The Pound Sterling made headway against its US rival and the Euro during London trade on Thursday as FX traders reevaluate the possibility of an imminent rate cut from the Bank of England. Yesterday, Andrew Bailey, who will take over the helm of the BoE from Andrew Carney, told lawmakers in Parliament that the central bank was looking for more clarity on the impact of the Coronavirus on the UK economy before adjusting policy. The knee-jerk reaction in the wake of the Federal Reserve’s emergency move had many analysts and traders pondering the same fate for the Pound. Relief that, at least for the time being, that the status quo will be maintained helped to revive Sterling.
As of 11:17 am in London, the GBP/USD was trading at $1.2905, a gain of 0.2938% and sliding from the session peak of $1.29315. The EUR/GBP was lower at 0.8648 Pence, a loss of 0.0127%; the pair has ranged from 0.86208 Pence to 0.86611 Pence in this trading session.

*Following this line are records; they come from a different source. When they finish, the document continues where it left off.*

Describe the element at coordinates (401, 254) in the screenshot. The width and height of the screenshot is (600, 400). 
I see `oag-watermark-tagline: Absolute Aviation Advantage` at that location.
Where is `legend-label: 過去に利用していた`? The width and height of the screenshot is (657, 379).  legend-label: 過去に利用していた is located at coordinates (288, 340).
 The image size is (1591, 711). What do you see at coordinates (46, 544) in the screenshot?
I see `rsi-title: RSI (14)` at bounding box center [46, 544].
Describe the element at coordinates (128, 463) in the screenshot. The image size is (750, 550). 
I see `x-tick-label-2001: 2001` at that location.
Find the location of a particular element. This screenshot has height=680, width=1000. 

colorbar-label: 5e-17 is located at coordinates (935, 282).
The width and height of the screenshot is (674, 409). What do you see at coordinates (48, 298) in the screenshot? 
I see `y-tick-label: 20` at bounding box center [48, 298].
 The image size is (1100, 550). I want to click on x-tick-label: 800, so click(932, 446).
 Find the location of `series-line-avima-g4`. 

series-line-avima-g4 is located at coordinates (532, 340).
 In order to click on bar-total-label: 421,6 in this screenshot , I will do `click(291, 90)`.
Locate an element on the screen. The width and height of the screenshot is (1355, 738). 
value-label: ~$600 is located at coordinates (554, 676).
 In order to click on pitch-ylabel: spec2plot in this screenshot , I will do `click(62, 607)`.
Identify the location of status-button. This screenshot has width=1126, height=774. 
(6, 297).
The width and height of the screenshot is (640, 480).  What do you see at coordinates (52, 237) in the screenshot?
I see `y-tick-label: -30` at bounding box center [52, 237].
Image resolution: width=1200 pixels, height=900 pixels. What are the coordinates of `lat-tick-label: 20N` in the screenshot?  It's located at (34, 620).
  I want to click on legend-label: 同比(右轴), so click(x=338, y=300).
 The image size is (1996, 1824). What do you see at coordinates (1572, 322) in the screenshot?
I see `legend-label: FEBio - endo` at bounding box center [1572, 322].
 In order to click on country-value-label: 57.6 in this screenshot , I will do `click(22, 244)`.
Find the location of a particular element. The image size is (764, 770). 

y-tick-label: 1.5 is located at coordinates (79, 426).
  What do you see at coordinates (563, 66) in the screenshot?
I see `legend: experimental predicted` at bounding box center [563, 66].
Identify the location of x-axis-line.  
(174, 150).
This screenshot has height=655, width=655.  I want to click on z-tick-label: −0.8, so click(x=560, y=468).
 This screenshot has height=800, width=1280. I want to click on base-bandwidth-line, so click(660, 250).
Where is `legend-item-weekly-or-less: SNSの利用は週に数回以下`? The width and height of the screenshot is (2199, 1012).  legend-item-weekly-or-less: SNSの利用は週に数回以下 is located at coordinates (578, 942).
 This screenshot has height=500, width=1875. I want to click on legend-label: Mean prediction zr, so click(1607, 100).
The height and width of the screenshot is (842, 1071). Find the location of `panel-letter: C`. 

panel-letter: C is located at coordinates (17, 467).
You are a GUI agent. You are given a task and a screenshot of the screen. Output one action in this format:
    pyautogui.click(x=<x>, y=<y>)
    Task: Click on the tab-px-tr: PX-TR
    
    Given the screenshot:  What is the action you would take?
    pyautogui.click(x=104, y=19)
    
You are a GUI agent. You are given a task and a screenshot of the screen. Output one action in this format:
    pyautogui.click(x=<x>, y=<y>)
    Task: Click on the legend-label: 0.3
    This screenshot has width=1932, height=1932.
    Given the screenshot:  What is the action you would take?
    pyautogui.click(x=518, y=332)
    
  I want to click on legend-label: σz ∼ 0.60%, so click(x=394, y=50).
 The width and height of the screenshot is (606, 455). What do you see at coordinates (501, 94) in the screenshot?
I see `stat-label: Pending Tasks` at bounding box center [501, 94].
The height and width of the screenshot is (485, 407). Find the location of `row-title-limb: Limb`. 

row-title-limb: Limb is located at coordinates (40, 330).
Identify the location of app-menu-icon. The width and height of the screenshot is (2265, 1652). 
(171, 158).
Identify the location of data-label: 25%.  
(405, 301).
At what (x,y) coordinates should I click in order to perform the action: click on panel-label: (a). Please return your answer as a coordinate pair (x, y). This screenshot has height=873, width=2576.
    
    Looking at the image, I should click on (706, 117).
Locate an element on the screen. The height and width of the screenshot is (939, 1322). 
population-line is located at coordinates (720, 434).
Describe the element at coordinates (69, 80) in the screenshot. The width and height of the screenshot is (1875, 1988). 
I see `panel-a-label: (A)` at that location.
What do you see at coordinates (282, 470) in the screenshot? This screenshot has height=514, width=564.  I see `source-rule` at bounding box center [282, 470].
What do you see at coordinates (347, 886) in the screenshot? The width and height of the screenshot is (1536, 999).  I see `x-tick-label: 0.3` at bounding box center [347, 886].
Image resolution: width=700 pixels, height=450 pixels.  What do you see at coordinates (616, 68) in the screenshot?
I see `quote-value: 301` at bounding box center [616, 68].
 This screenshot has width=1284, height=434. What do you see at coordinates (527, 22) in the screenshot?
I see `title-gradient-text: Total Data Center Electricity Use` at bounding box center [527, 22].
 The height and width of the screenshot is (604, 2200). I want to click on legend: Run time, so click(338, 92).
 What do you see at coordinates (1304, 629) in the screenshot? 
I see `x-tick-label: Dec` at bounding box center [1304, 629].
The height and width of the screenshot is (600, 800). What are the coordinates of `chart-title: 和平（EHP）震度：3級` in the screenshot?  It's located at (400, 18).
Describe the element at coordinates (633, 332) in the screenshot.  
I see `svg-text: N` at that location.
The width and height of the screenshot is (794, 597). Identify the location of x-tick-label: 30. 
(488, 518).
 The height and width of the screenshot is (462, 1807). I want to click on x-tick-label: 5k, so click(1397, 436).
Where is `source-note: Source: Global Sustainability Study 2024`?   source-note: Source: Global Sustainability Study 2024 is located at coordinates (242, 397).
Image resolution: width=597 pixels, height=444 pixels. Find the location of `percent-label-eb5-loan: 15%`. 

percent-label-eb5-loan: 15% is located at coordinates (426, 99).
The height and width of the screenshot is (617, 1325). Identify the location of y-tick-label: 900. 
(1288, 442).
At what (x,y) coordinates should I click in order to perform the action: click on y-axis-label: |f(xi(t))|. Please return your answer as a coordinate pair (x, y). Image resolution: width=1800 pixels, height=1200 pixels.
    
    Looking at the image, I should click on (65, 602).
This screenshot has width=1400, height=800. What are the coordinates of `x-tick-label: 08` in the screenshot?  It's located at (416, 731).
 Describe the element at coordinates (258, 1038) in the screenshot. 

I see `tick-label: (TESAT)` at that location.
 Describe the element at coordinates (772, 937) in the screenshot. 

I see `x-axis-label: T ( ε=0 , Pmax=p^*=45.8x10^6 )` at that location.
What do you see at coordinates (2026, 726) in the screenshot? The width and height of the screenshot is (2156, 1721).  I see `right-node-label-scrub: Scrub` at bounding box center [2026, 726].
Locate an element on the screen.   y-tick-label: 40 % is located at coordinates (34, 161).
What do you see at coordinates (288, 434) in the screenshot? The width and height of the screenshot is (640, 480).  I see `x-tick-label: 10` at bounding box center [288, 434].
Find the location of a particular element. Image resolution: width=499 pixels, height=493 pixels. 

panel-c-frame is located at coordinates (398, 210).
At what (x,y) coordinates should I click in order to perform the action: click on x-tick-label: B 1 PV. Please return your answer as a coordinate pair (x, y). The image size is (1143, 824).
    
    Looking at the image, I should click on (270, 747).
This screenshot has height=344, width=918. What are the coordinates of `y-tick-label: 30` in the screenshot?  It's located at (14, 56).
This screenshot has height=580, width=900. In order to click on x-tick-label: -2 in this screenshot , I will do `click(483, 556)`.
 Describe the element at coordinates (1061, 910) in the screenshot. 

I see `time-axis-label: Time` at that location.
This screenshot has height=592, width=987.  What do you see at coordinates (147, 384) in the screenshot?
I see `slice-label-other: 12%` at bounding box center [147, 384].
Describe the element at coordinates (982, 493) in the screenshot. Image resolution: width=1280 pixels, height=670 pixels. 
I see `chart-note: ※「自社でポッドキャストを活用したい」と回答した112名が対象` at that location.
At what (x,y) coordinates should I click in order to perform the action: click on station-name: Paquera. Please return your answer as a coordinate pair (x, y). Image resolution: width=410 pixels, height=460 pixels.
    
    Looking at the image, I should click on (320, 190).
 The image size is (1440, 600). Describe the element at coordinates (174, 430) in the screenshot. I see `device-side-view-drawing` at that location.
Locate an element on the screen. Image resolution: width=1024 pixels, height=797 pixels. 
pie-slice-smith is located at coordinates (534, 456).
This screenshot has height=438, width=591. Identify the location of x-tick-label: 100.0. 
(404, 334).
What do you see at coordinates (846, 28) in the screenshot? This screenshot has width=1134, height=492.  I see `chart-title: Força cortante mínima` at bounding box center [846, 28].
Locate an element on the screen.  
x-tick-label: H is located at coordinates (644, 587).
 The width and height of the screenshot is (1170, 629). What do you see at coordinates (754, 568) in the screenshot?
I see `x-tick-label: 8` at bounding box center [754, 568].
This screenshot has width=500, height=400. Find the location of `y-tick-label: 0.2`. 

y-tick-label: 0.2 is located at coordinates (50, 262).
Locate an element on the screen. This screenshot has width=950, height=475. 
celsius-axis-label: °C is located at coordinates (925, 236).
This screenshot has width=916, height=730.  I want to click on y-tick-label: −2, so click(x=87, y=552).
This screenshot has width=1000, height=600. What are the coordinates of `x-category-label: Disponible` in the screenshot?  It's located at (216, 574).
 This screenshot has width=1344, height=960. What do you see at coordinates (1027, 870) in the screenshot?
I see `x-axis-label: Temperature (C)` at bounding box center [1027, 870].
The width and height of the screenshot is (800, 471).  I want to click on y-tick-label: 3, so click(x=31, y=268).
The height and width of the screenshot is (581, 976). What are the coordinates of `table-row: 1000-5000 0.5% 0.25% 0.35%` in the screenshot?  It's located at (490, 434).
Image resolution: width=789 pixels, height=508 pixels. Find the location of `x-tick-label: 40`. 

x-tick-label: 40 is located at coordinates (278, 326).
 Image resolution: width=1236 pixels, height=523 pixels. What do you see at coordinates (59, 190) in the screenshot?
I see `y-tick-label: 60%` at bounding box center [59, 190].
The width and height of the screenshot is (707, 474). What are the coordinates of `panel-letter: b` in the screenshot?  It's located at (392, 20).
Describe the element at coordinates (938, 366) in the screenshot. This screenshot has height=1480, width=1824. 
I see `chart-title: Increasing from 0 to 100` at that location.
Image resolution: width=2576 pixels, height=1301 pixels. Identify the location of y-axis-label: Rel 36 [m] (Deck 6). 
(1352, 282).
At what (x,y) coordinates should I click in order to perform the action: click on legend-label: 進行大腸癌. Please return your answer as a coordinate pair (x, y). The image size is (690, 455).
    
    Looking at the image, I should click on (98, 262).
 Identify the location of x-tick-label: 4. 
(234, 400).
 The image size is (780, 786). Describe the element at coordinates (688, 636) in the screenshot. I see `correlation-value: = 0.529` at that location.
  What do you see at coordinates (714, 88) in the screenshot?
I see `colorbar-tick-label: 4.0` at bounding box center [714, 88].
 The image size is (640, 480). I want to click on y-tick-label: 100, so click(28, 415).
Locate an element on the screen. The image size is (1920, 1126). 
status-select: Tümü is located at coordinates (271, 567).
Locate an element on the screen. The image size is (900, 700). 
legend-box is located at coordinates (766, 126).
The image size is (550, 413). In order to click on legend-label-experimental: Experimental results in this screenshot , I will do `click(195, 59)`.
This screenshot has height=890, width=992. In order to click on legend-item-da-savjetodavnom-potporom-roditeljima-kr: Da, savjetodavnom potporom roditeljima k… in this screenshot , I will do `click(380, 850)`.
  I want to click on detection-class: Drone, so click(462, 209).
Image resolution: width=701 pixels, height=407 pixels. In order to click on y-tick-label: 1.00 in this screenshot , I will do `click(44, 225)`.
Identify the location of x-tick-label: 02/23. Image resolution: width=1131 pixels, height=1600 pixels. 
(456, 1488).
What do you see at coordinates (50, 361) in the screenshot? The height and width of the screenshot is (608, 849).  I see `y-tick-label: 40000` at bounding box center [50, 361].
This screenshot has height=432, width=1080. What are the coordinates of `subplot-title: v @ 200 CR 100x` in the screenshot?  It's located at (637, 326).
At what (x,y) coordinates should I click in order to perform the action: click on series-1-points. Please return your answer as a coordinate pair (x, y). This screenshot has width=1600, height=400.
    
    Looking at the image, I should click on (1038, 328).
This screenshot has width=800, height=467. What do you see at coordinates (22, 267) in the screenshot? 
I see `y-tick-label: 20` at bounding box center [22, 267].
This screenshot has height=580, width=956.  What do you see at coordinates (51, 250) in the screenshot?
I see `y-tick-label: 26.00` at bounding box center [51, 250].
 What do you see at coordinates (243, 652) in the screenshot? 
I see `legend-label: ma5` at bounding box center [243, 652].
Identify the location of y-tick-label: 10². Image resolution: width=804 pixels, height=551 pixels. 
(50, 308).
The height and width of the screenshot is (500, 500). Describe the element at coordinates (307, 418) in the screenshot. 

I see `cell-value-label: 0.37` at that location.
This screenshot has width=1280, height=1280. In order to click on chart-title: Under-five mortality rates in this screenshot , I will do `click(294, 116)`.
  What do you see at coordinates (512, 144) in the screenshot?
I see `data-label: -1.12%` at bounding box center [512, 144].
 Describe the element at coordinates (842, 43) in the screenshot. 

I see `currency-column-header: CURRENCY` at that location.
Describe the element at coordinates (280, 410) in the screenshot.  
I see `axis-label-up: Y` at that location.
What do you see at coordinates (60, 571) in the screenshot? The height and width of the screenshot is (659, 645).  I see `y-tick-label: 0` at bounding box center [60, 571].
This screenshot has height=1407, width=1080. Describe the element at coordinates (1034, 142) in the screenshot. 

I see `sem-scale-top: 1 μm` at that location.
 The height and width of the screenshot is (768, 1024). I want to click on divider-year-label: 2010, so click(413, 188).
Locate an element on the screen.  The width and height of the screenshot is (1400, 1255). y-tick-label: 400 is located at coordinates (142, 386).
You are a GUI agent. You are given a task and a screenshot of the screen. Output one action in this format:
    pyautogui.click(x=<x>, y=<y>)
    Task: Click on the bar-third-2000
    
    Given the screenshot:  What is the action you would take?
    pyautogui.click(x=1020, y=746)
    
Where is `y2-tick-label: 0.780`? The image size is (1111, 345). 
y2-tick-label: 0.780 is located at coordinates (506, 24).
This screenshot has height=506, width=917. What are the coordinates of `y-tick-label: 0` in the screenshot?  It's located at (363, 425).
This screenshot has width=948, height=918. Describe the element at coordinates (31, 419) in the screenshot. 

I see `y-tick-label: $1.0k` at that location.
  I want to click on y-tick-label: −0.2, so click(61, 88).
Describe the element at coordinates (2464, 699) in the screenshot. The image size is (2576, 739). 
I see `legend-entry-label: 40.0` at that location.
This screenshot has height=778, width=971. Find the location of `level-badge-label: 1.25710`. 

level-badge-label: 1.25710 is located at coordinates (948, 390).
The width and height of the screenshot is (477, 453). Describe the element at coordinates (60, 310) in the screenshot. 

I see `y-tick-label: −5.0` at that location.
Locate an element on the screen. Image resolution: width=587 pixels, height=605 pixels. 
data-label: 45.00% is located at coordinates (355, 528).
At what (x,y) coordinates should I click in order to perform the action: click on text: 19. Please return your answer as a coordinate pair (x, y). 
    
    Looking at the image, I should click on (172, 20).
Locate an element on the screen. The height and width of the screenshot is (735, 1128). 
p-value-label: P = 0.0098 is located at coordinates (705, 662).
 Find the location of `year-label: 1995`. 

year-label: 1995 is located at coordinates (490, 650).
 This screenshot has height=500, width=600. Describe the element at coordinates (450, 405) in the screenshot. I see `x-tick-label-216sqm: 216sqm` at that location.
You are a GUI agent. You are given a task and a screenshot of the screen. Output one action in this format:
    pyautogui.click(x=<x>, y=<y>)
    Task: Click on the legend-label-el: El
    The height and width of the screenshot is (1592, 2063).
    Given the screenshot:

Late yesterday, the Bank of Canada announced that it would be lowering its benchmark lending rate to 1.25%, a 50 basis points reduction and twice as large as analysts had expected. In the statement, the BOC said that its decision was based on growing concerns that the Coronavirus impact would be detrimental to an already softening economy. A disruption in supply chains and declining confidence among consumers and businessmen solidified their thinking. Additional rate cuts would be considered, according to the statement, if the situation warranted. The USD/CAD was trading at C$1.3410, a gain of 0.17%; the pair ranged from C$1.33821 to C$1.34143 in this session.